Repeat after me: There is NO WRONG WAY to have a baby.
Again, I'll say it: There is no wrong way to have a baby.
If you've read the stories of my birth experience with Shep, and my labor induction with Rory, you'll know that I chose not to use pain relief. And yes, that's a personal choice - one I support in other birthing mothers. But I also support them walking in and asking for all the drugs. Heck, if you want a scheduled C-section because the thought of a vaginal birth gives you anxiety attacks - SCHEDULE IT, mama!
In addition to my time writing to you lovelies, I'm also a doula. There's a common misconception that doulas are primarily "crunchy". That is, doulas will encourage you to birth unassisted in a field by a river, to have lotus birth, eat your own placenta, and refuse any and all vaccinations for yourself or your newborn. And you know, many doulas are! They cater to a specific market that is looking for a specific type of birth.

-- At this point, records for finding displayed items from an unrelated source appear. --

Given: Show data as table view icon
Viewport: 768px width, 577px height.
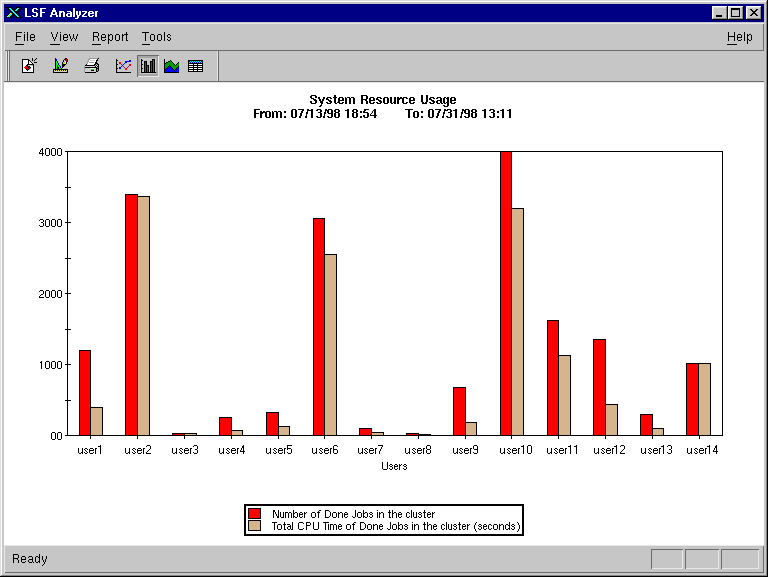Looking at the screenshot, I should [x=195, y=66].
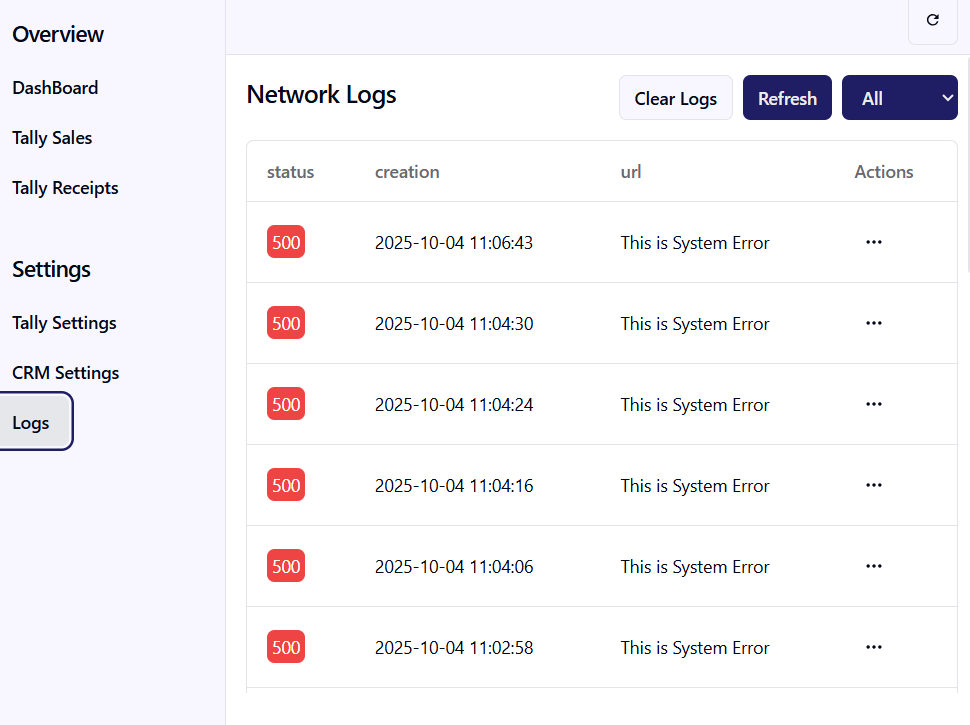Open Tally Settings
Viewport: 970px width, 725px height.
[x=64, y=323]
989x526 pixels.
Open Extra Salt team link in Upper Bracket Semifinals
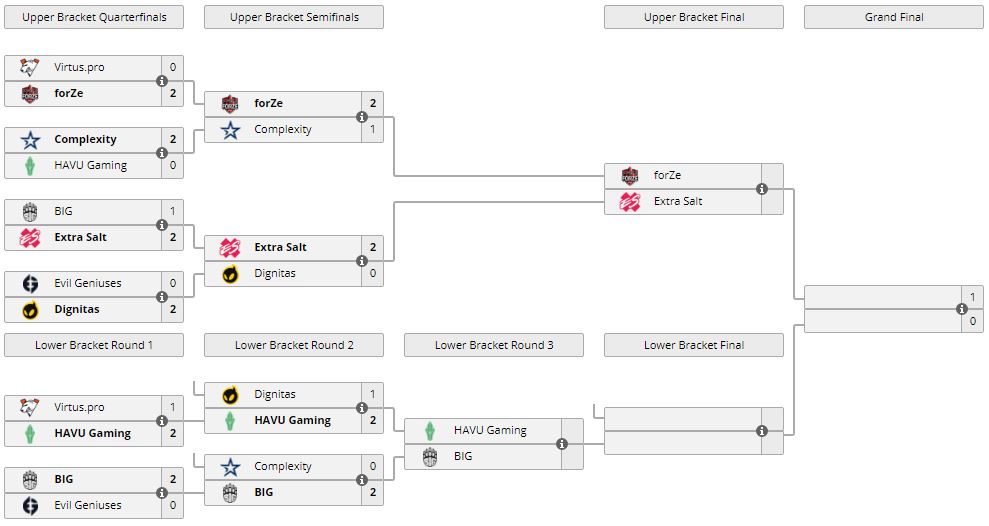click(280, 248)
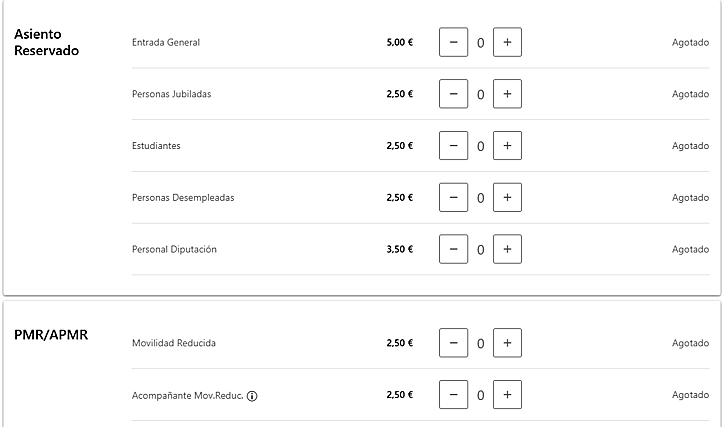The height and width of the screenshot is (427, 724).
Task: Increase Entrada General ticket quantity
Action: pyautogui.click(x=507, y=42)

Personally, I practice a little differently. One of the great tools that my sociology minor (Shoutout to Professor Darcy Leach!) taught me was "the veil of ignorance". Those are fancy words for "ignore your own bias". So, yes - I chose to birth without pain relief. But I will 100% support a mother who wants to have every type of pain relief available to her. Because you know - it's not my birth! It's her birth. And she should plan for what will make her comfortable. My feelings and personal preferences just don't have a place in another woman's birth plan.
Apparently my "veil of ignorance" isn't a common perspective. Countless mothers have shared with me the absolutely despicable comments they've heard. One mom-friend even heard her own mother-in-law say, "Well, you don't really know what it's like to give birth."
I'll give you a moment to pick your jaw up off the floor.
Can you imagine being so cold-hearted that you would say something like that to someone? Now, everyone is entitled to their opinion. But having an opinion doesn't mean you have to share it - a tip my own mother-in-law swears by.
Women who have vaginal births with pain relief still carry a baby in their body. Mothers who become mothers through c-sections still carry a baby in their body. When it's been 40ish weeks of the brutal slog of pregnancy, why are we so focused on a few hours or days at the very end? Does pushing a baby out of your vagina somehow mean that you're a better mother than your neighbor who had a c-section. Hell. No. If you haven't walked through the aftermath of a c-section with a dear friend, I encourage you to do so. Did you know that you're not allowed to lift anything heavier than your baby for weeks afterward? You're not allowed to drive for weeks, you have to clean and care for your incision, and you still experience all the same bleeding and cramping and discomfort of an otherwise typical vaginal birth? There is nothing about a c-section birth that is for the faint of heart.
You know what makes a person a mother? Raising a child. Period. Newsflash: you don't even have to birth a child to be a mother! All it takes is self-sacrifice, shouldering the responsibility of preparing a child for adult life, and an iron will. Parenting is not for the weak. And birth - whether by belly or vagina - is hardcore.